Hannah Fluck is a British archaeologist specialising in heritage management in research and climate change policy and action as it relates to heritage practice. Fluck is Senior National Archaeologist at the National Trust and the former Head of Environmental Strategy at Historic England. Fluck works in climate heritage as a founding steering committee member of the Climate Heritage Network.

==Education ==
Fluck graduated from the University of Oxford with a Bachelor of Arts in Archaeology and Anthropology in 2000. She got completed a PhD in the archaeology of human evolution at the University of Southampton in 2011, with a thesis titled Non-biface assemblages in Middle Pleistocene Western Europe. A comparative study.

== Career ==
Fluck served as the Events Secretary for the Lithics Study Society from 2006 to 2010. Fluck worked as the Historic Environment Intelligence Officer in the Research Department of Historic England from 2015 to 2016, becoming the Head of Environmental Research in 2016 and the Head of Environmental Strategy in 2019. During her time at Historic England, Fluck was elected a Fellow of the Society of Antiquaries. In 2022, Fluck joined the National Trust as Senior National Archaeologist.
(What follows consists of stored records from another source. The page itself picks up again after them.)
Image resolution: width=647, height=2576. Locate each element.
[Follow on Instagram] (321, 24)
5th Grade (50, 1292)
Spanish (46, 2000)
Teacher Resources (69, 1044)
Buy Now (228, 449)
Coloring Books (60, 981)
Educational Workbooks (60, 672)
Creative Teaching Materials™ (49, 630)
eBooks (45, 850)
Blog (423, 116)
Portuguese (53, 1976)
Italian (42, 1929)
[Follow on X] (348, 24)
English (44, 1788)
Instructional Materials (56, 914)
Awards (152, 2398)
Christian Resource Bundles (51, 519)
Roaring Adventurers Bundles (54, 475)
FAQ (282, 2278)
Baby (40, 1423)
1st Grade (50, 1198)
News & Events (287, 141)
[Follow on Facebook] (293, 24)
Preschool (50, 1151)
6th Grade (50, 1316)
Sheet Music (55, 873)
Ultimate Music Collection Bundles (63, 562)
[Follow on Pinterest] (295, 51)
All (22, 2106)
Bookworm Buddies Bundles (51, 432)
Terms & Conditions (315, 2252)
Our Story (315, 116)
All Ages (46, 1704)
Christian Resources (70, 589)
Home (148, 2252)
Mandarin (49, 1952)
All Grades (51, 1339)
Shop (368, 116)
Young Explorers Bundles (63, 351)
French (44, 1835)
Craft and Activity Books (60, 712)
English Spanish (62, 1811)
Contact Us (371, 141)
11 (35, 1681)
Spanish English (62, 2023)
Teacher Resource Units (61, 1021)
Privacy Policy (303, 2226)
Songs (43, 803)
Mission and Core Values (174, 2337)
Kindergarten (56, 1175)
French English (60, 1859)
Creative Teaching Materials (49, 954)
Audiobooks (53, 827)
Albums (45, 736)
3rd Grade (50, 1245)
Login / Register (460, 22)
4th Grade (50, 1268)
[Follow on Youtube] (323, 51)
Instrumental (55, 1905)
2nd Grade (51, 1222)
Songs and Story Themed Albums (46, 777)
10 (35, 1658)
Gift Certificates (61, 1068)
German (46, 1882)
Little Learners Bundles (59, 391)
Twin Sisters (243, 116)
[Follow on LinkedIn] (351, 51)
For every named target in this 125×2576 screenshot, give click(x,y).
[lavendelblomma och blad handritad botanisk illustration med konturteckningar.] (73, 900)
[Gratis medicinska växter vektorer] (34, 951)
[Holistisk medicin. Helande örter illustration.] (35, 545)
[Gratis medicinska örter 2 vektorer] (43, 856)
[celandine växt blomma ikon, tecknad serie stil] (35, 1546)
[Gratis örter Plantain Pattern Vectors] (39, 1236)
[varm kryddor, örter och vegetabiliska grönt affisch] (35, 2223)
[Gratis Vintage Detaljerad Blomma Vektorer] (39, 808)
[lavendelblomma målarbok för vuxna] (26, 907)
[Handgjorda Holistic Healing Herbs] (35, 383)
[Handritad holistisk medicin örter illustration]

Fluck has worked as an External Advisor for Newcastle University's Centre for Landscape research, and an Affiliate of the Land, Environment, Economics and Policy Institute (LEEP) at University of Exeter. Fluck is on the steering committee for the Climate Heritage Network – which was founded at UN Climate Action Summit in 2018 – and serves as the Europe and the Commonwealth of Independent States (CIS) Vice Chair. Fluck is a Co-Investigator on two AHRC-funded research projects on heritage and climate change. She is one of the contributing authors for the UK Climate Change Risk Assessment 2022, and co-author of Historic England's Climate Change Adaptation Report with Ruth Knight. Fluck is also a trustee of the Council for British Archaeology.

== Selected publications ==
- UK Climate Risk Assessment (2022) By: Fluck, Hannah.
- Climate Change Adaptation Report (2024) By: Kate Guest, Claire Marchetti, Lucy More, Paul Lankester Other contributors: Claire Hedley, Tamsin Foster, Benedict Lyte. Historic England. : ISSN 2059-4453
- Quaternary palaeoecology and the historic environment: Challenges and opportunities for preserving England's wetlands (2023) By: Hazell, Zoë & Last, Jonathan & Campbell, Gill & Corcoran, Jane & Fluck, Hannah. Proceedings of the Geologists' Association. 134. 10.1016/j.pgeola.2022.11.002.
- Climate Change and Archaeology. An Introduction. Internet Archaeology (2022) By: Fluck, Hannah & Guest, Kate. 10.11141/ia.60.1.
- Climate Change and the Historic Environment (2021) By: Fluck, Hannah & Dawson, Michael. The Historic Environment: Policy & Practice. 12. 263-270. 10.1080/17567505.2021.1990492.